The livestock industry asked some economists to estimate the effects of letting ethanol tax credits and tariffs expire in 2008. They seem to think it would be a good idea. So, equations were concatenated, models lovingly constructed, and serious hard-core economicking was done.

In the end, the cattle and pig folks perhaps didn't get the answer they anticipated.

An excellent summary is here at Farmgate. But lightly skipped over in the report and the study paper itself was this little gem.
Livestock producers pay lower feed costs, but their inclination to raise output in response leads to falling output prices as quantities move along an inelastic demand. [Full report]
Run that around in your mind for a while.

First lesson: it's your own fault. You silly producers and your "inclinations".

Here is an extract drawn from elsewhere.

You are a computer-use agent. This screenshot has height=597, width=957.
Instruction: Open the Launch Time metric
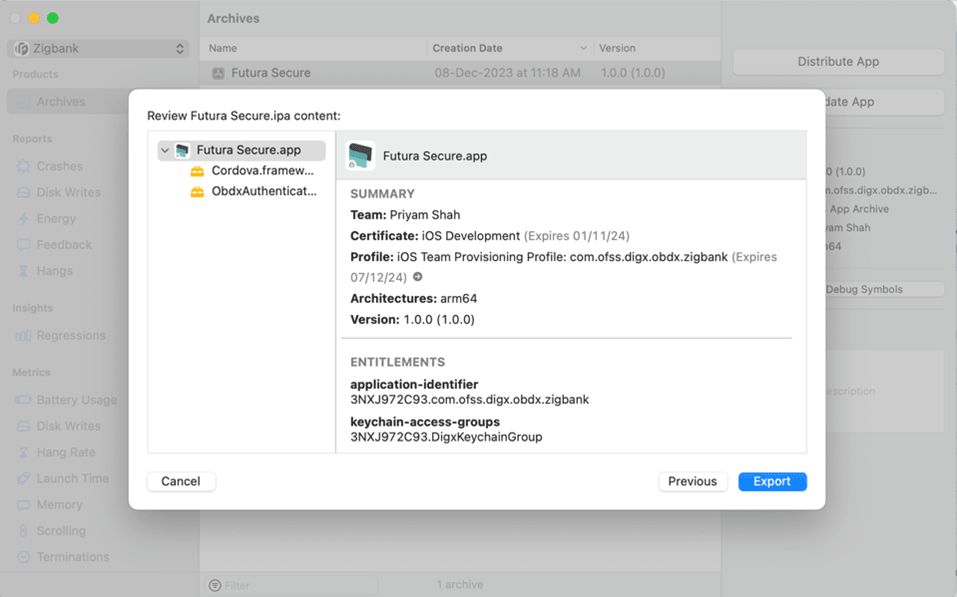pyautogui.click(x=72, y=479)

Second lesson: Lower feed costs are
actually bad for livestock producers, because when feed costs go down, producers put more cattle on feed and farrow more pigs. With demand inelasticity, livestock income then drops as more meat lowers the price.

Say what??

Reading this backwards, can we assume the new higher prices for corn are raising profits in the livestock sector? Those cowboys and hog producers should be rolling in the profits when corn hits $6!

I will be looking forward to some cattle economist reaction to this strange conclusion. My instinctive response is meat production expansion is more a function of higher sales prices rather than lower input prices. After all we had $1.80 corn and expansion livestock numbers did not explode.

[Update: As I was driving to South Bend (3 hrs 9 min best time) I had one of those "poster-regret" moments. The report shows "livestock receipts" which I believe to be gross sales - not gross profits as I had alluded to above. Hence lower feed costs should provide larger margins. However, looking at net farm income numbers lower down the table, it's hard to separate out the livestock/crop differences. It seems to show both sectors are net losers to me. My questions still stand.]

Science - it's stranger than truth.

One other assumption that caught my eye is that the mandate (RFS) stays where it is. I think it is reasonable (politically) to suggest that number is going to rise. I made this case previously. In which case, the loss of tax credits and tariffs mean much less, I would think.

Reading carefully, I also note that the world very likely will not end without biofuel subsidies. (Well, they can't be absolutely certain of course)


The rest of the conclusions are pretty predictable. Ethanol production slips, ethanol expansion slows, and farmers lose about $3B in gross receipts.

Oh yeah, taxpayers save about $6B. As if we care.

Still, it kinda makes you wonder where the other $3B goes each year, doesn't it?

[The report does not note what the income implications for economic research organizations are if the tax and tariff weren't around to study.]